All the reasons you just thought of to NOT do these four exercises on even one object, let alone on a different object every day for a month, are roadblocks thrown up by your brain operating in its dominant cognitive style of rational thinking.
It’s a waste of time. It’s too hard. Who cares? What’s the point? Like that’s going to make me a better writer. It’s too fussy. I don’t notice those kind of details. That level of detail is irrelevant. I don’t want to. It’s stupid. What a weird thing to do. When would I ever use anything like this? How could this remotely apply to my life?

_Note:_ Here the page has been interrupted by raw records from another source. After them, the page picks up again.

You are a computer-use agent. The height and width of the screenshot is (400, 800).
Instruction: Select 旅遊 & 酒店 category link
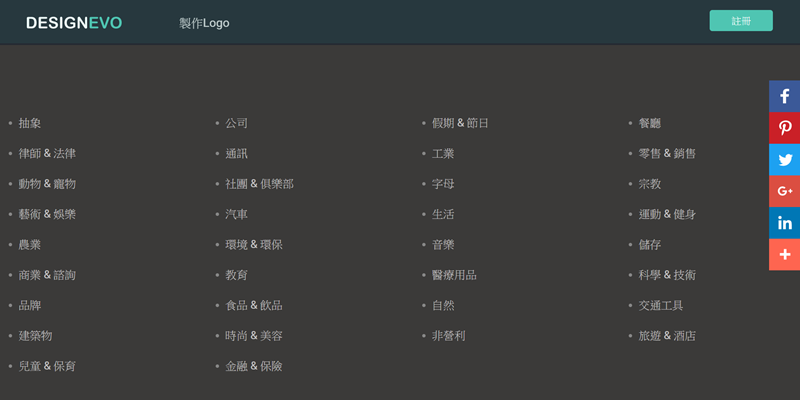[667, 336]
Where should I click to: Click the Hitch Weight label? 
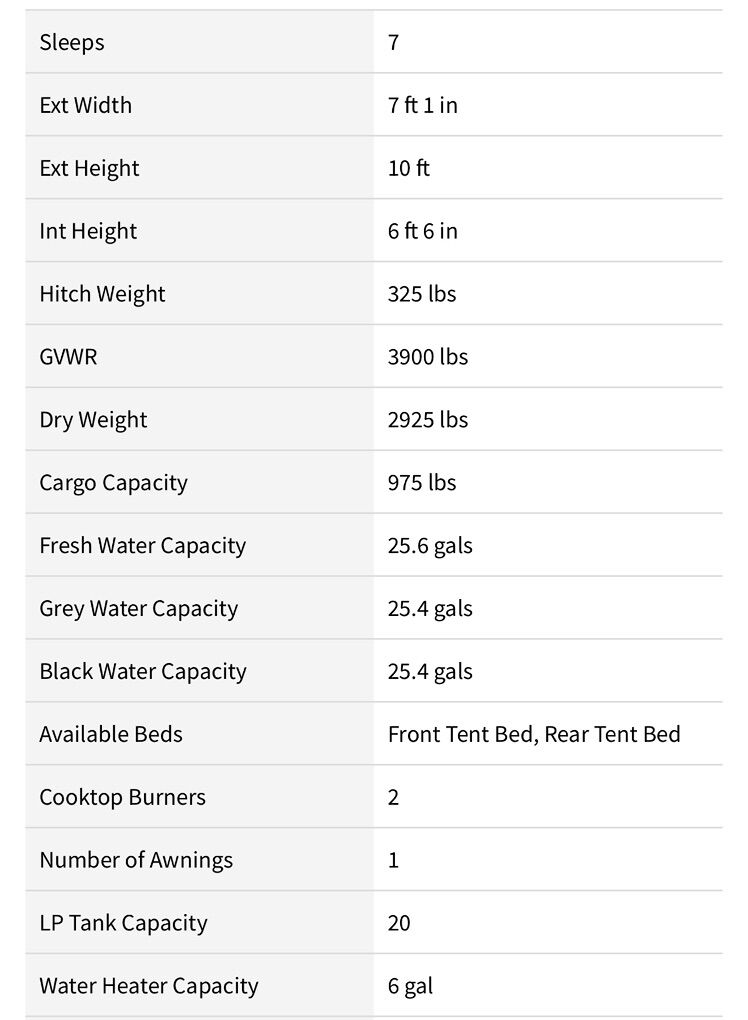tap(102, 295)
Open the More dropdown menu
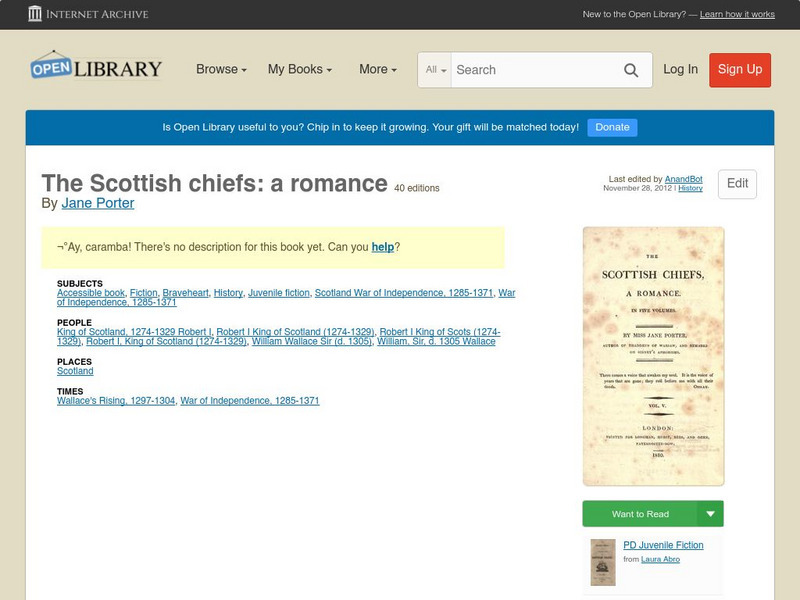The image size is (800, 600). pos(376,70)
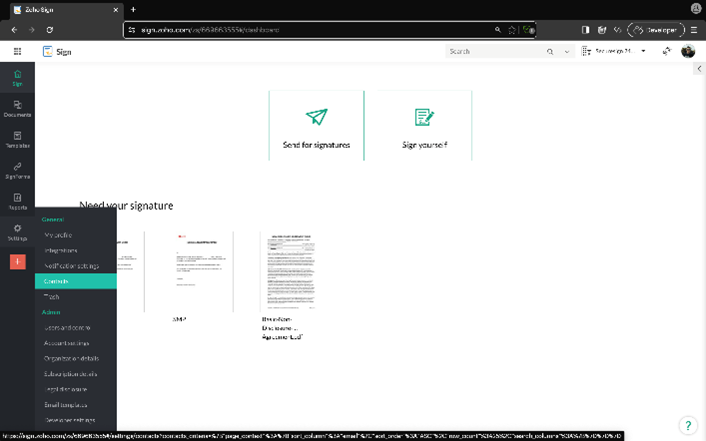Viewport: 706px width, 441px height.
Task: Collapse the right side panel chevron
Action: 698,69

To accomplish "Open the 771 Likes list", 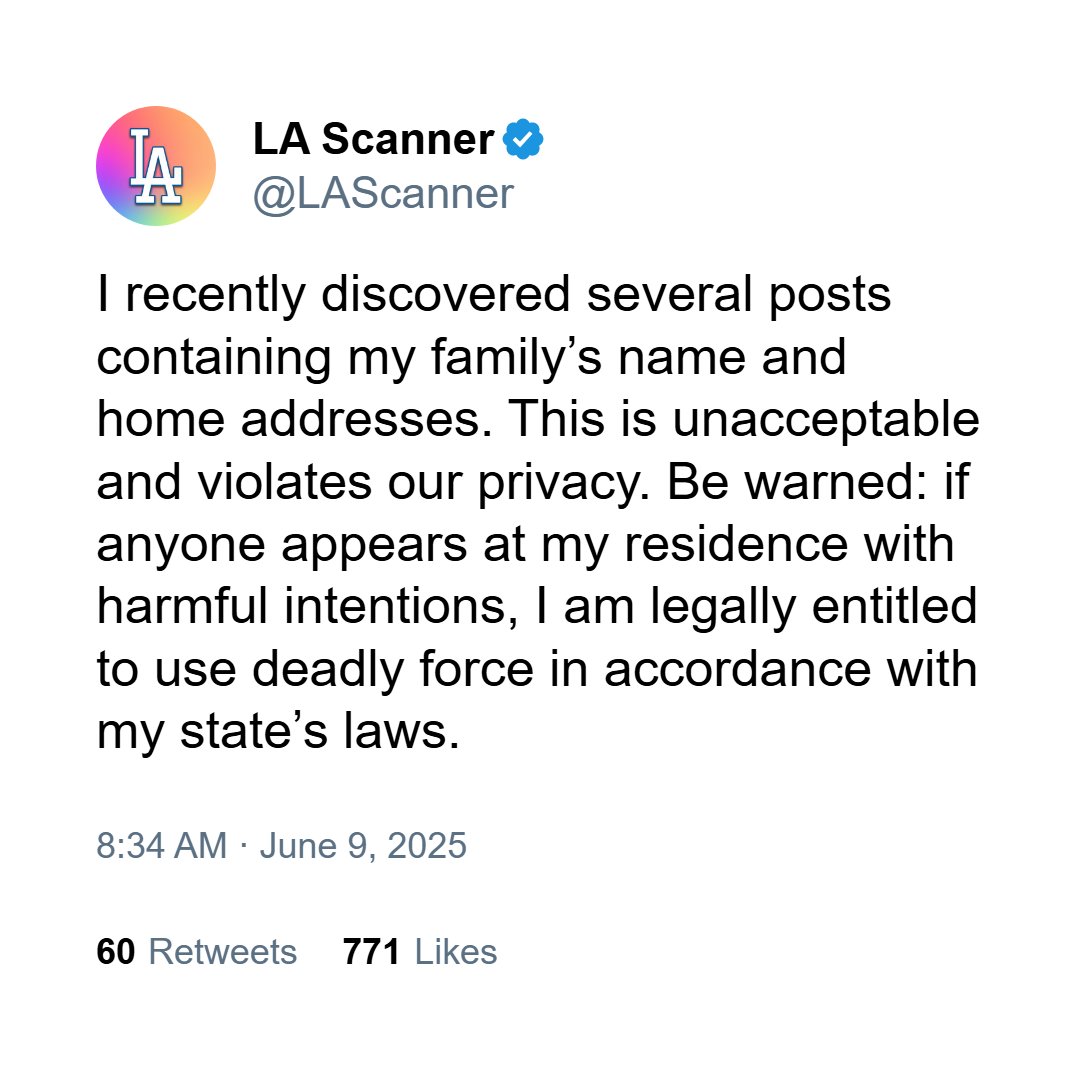I will 420,952.
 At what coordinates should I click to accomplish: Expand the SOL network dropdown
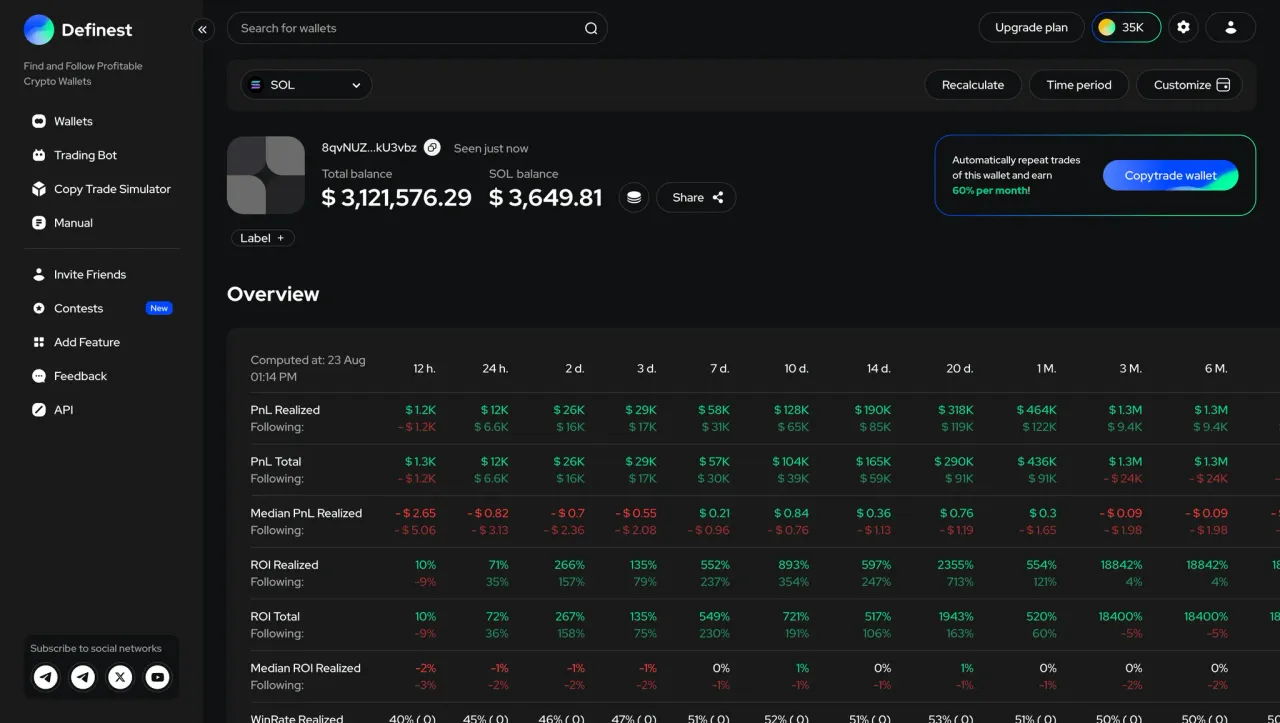(x=306, y=85)
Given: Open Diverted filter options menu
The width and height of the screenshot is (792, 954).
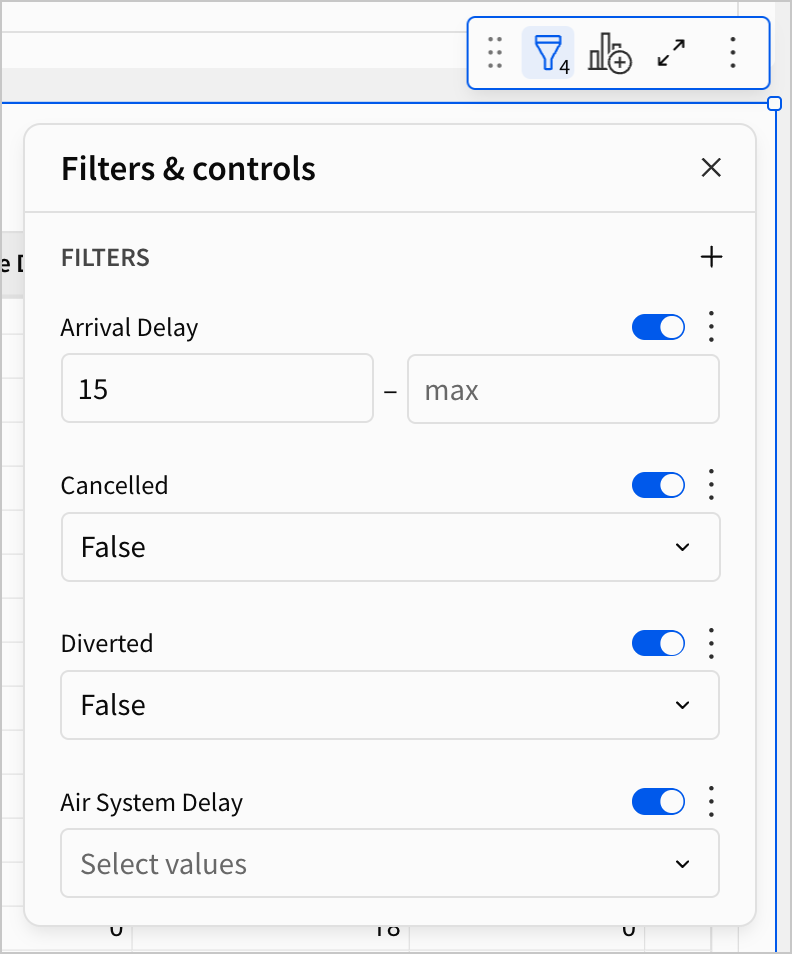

Exactly. Those four exercises are weird. They’re uncomfortable. They take time because it’s hard to be focus your attention in an unusual way.
Anything that breaks from your brain’s business-as-usual, default mode of cognition will feel weird, difficult and pointless.
But anything creative requires deviating from your brain’s business-as-usual, default mode of cognition.
Your brain will try to ignore this. You may be thinking you really need to stop reading this post (just for now, of course you’ll come back) and get busy with something else (“Anything else, please,” whispers your brain’s dominant mode).
You will forget to do this. You will skip parts of the exercise. You’ll think about it, but not take time to sit down and write your responses.
“Business-as-usual, dammit!” our brains insist.
Except business-as-usual will not give us creative insight. It will not expand our capacity to think new thoughts. It will not increase our fortitude and ability to wrestle uncertain possibilities into soaring prose or poetry.
Come on, be weird with me! Let your writing freak flag fly!